_Available records_
======

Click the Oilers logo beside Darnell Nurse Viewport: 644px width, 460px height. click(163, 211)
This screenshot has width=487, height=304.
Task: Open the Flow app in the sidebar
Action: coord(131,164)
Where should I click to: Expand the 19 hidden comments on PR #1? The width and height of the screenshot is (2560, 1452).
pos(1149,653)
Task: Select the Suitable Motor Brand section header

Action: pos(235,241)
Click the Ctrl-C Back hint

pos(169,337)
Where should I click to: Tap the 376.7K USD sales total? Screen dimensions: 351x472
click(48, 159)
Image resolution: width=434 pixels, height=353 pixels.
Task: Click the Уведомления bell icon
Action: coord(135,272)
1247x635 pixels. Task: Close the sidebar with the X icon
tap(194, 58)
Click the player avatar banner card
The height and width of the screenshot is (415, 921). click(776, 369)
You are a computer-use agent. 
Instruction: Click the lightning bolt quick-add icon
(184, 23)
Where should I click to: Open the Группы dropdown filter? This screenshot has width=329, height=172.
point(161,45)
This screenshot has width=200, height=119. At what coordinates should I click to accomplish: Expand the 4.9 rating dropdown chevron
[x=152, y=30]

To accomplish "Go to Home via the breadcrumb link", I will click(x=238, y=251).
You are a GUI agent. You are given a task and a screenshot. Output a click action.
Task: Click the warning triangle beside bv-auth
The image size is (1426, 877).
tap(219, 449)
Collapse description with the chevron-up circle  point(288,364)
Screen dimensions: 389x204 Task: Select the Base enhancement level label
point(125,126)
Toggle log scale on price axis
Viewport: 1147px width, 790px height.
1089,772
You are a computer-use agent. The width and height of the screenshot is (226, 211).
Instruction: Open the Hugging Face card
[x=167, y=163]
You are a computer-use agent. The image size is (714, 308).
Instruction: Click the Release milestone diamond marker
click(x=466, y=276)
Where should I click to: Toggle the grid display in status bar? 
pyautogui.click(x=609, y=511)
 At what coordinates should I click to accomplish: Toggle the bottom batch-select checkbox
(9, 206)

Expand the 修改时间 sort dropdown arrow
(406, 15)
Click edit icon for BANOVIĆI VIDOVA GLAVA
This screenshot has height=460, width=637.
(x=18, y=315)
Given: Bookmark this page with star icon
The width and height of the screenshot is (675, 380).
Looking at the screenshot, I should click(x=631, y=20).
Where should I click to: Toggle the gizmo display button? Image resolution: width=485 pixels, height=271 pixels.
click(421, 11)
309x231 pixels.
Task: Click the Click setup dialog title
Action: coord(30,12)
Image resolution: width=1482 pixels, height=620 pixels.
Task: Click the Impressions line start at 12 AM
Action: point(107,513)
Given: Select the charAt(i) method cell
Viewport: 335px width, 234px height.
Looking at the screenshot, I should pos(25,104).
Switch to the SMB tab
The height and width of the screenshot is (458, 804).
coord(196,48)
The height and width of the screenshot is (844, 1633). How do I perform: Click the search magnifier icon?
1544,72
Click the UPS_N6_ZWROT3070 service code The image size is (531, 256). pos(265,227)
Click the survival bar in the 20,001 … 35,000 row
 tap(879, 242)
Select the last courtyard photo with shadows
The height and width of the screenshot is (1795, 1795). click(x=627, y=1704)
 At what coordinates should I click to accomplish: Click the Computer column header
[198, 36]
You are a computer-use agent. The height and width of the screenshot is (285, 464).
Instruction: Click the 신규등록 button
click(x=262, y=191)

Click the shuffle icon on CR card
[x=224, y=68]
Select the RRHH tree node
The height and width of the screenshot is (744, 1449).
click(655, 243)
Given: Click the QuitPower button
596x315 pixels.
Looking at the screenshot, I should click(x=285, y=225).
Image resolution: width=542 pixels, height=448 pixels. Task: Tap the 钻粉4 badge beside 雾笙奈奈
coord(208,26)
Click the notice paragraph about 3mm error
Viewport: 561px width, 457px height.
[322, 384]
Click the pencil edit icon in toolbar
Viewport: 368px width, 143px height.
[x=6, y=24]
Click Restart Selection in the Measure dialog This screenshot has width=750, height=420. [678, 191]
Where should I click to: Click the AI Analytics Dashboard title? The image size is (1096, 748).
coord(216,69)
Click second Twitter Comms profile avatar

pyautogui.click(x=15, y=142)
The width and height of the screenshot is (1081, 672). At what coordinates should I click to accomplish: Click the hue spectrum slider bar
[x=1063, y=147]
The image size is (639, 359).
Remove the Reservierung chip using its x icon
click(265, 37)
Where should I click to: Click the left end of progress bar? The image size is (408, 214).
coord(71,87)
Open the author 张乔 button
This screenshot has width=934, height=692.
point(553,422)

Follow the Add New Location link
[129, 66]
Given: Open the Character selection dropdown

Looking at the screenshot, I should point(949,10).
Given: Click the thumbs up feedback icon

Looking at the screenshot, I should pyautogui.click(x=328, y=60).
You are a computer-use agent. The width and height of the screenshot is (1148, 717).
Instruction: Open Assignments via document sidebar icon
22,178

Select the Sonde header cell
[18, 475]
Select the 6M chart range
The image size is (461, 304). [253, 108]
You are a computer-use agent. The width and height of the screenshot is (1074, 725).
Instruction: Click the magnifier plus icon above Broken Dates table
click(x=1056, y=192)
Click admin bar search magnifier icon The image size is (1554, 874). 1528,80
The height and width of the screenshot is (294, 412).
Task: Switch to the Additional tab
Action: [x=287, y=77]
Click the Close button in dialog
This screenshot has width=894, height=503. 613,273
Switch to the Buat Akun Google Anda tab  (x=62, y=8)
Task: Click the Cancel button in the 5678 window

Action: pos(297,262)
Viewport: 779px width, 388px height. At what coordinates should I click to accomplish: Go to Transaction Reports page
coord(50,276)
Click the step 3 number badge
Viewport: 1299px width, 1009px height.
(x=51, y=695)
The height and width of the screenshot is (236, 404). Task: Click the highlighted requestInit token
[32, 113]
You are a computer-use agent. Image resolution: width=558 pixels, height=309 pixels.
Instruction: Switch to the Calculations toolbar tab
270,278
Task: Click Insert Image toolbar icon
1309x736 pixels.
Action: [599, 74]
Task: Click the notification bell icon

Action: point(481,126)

======

_Your task_
Reproduce the entire listing above, substituting "team logo" for "Oilers logo" and leaving all other text unchanged.

_Result_
Click the team logo beside Darnell Nurse Viewport: 644px width, 460px height. click(163, 211)
This screenshot has width=487, height=304.
Task: Open the Flow app in the sidebar
Action: coord(131,164)
Where should I click to: Expand the 19 hidden comments on PR #1? The width and height of the screenshot is (2560, 1452).
pos(1149,653)
Task: Select the Suitable Motor Brand section header

Action: pos(235,241)
Click the Ctrl-C Back hint

pos(169,337)
Where should I click to: Tap the 376.7K USD sales total? Screen dimensions: 351x472
click(48, 159)
Image resolution: width=434 pixels, height=353 pixels.
Task: Click the Уведомления bell icon
Action: coord(135,272)
1247x635 pixels. Task: Close the sidebar with the X icon
tap(194, 58)
Click the player avatar banner card
The height and width of the screenshot is (415, 921). click(776, 369)
You are a computer-use agent. 
Instruction: Click the lightning bolt quick-add icon
(184, 23)
Where should I click to: Open the Группы dropdown filter? This screenshot has width=329, height=172.
point(161,45)
This screenshot has width=200, height=119. At what coordinates should I click to accomplish: Expand the 4.9 rating dropdown chevron
[x=152, y=30]

To accomplish "Go to Home via the breadcrumb link", I will click(x=238, y=251).
You are a GUI agent. You are given a task and a screenshot. Output a click action.
Task: Click the warning triangle beside bv-auth
The image size is (1426, 877).
tap(219, 449)
Collapse description with the chevron-up circle  point(288,364)
Screen dimensions: 389x204 Task: Select the Base enhancement level label
point(125,126)
Toggle log scale on price axis
Viewport: 1147px width, 790px height.
1089,772
You are a computer-use agent. The width and height of the screenshot is (226, 211).
Instruction: Open the Hugging Face card
[x=167, y=163]
You are a computer-use agent. The image size is (714, 308).
Instruction: Click the Release milestone diamond marker
click(x=466, y=276)
Where should I click to: Toggle the grid display in status bar? 
pyautogui.click(x=609, y=511)
 At what coordinates should I click to accomplish: Toggle the bottom batch-select checkbox
(9, 206)

Expand the 修改时间 sort dropdown arrow
(406, 15)
Click edit icon for BANOVIĆI VIDOVA GLAVA
This screenshot has height=460, width=637.
(x=18, y=315)
Given: Bookmark this page with star icon
The width and height of the screenshot is (675, 380).
Looking at the screenshot, I should click(x=631, y=20).
Where should I click to: Toggle the gizmo display button? Image resolution: width=485 pixels, height=271 pixels.
click(421, 11)
309x231 pixels.
Task: Click the Click setup dialog title
Action: coord(30,12)
Image resolution: width=1482 pixels, height=620 pixels.
Task: Click the Impressions line start at 12 AM
Action: point(107,513)
Given: Select the charAt(i) method cell
Viewport: 335px width, 234px height.
Looking at the screenshot, I should pos(25,104).
Switch to the SMB tab
The height and width of the screenshot is (458, 804).
coord(196,48)
The height and width of the screenshot is (844, 1633). How do I perform: Click the search magnifier icon?
1544,72
Click the UPS_N6_ZWROT3070 service code The image size is (531, 256). pos(265,227)
Click the survival bar in the 20,001 … 35,000 row
 tap(879, 242)
Select the last courtyard photo with shadows
The height and width of the screenshot is (1795, 1795). click(x=627, y=1704)
 At what coordinates should I click to accomplish: Click the Computer column header
[198, 36]
You are a computer-use agent. The height and width of the screenshot is (285, 464).
Instruction: Click the 신규등록 button
click(x=262, y=191)

Click the shuffle icon on CR card
[x=224, y=68]
Select the RRHH tree node
The height and width of the screenshot is (744, 1449).
click(655, 243)
Given: Click the QuitPower button
596x315 pixels.
Looking at the screenshot, I should click(x=285, y=225).
Image resolution: width=542 pixels, height=448 pixels. Task: Tap the 钻粉4 badge beside 雾笙奈奈
coord(208,26)
Click the notice paragraph about 3mm error
Viewport: 561px width, 457px height.
[322, 384]
Click the pencil edit icon in toolbar
Viewport: 368px width, 143px height.
[x=6, y=24]
Click Restart Selection in the Measure dialog This screenshot has width=750, height=420. [678, 191]
Where should I click to: Click the AI Analytics Dashboard title? The image size is (1096, 748).
coord(216,69)
Click second Twitter Comms profile avatar

pyautogui.click(x=15, y=142)
The width and height of the screenshot is (1081, 672). At what coordinates should I click to accomplish: Click the hue spectrum slider bar
[x=1063, y=147]
The image size is (639, 359).
Remove the Reservierung chip using its x icon
click(265, 37)
Where should I click to: Click the left end of progress bar? The image size is (408, 214).
coord(71,87)
Open the author 张乔 button
This screenshot has width=934, height=692.
point(553,422)

Follow the Add New Location link
[129, 66]
Given: Open the Character selection dropdown

Looking at the screenshot, I should point(949,10).
Given: Click the thumbs up feedback icon

Looking at the screenshot, I should pyautogui.click(x=328, y=60).
You are a computer-use agent. The width and height of the screenshot is (1148, 717).
Instruction: Open Assignments via document sidebar icon
22,178

Select the Sonde header cell
[18, 475]
Select the 6M chart range
The image size is (461, 304). [253, 108]
You are a computer-use agent. The width and height of the screenshot is (1074, 725).
Instruction: Click the magnifier plus icon above Broken Dates table
click(x=1056, y=192)
Click admin bar search magnifier icon The image size is (1554, 874). 1528,80
The height and width of the screenshot is (294, 412).
Task: Switch to the Additional tab
Action: [x=287, y=77]
Click the Close button in dialog
This screenshot has width=894, height=503. 613,273
Switch to the Buat Akun Google Anda tab  (x=62, y=8)
Task: Click the Cancel button in the 5678 window

Action: pos(297,262)
Viewport: 779px width, 388px height. At what coordinates should I click to accomplish: Go to Transaction Reports page
coord(50,276)
Click the step 3 number badge
Viewport: 1299px width, 1009px height.
(x=51, y=695)
The height and width of the screenshot is (236, 404). Task: Click the highlighted requestInit token
[32, 113]
You are a computer-use agent. Image resolution: width=558 pixels, height=309 pixels.
Instruction: Switch to the Calculations toolbar tab
270,278
Task: Click Insert Image toolbar icon
1309x736 pixels.
Action: [599, 74]
Task: Click the notification bell icon

Action: point(481,126)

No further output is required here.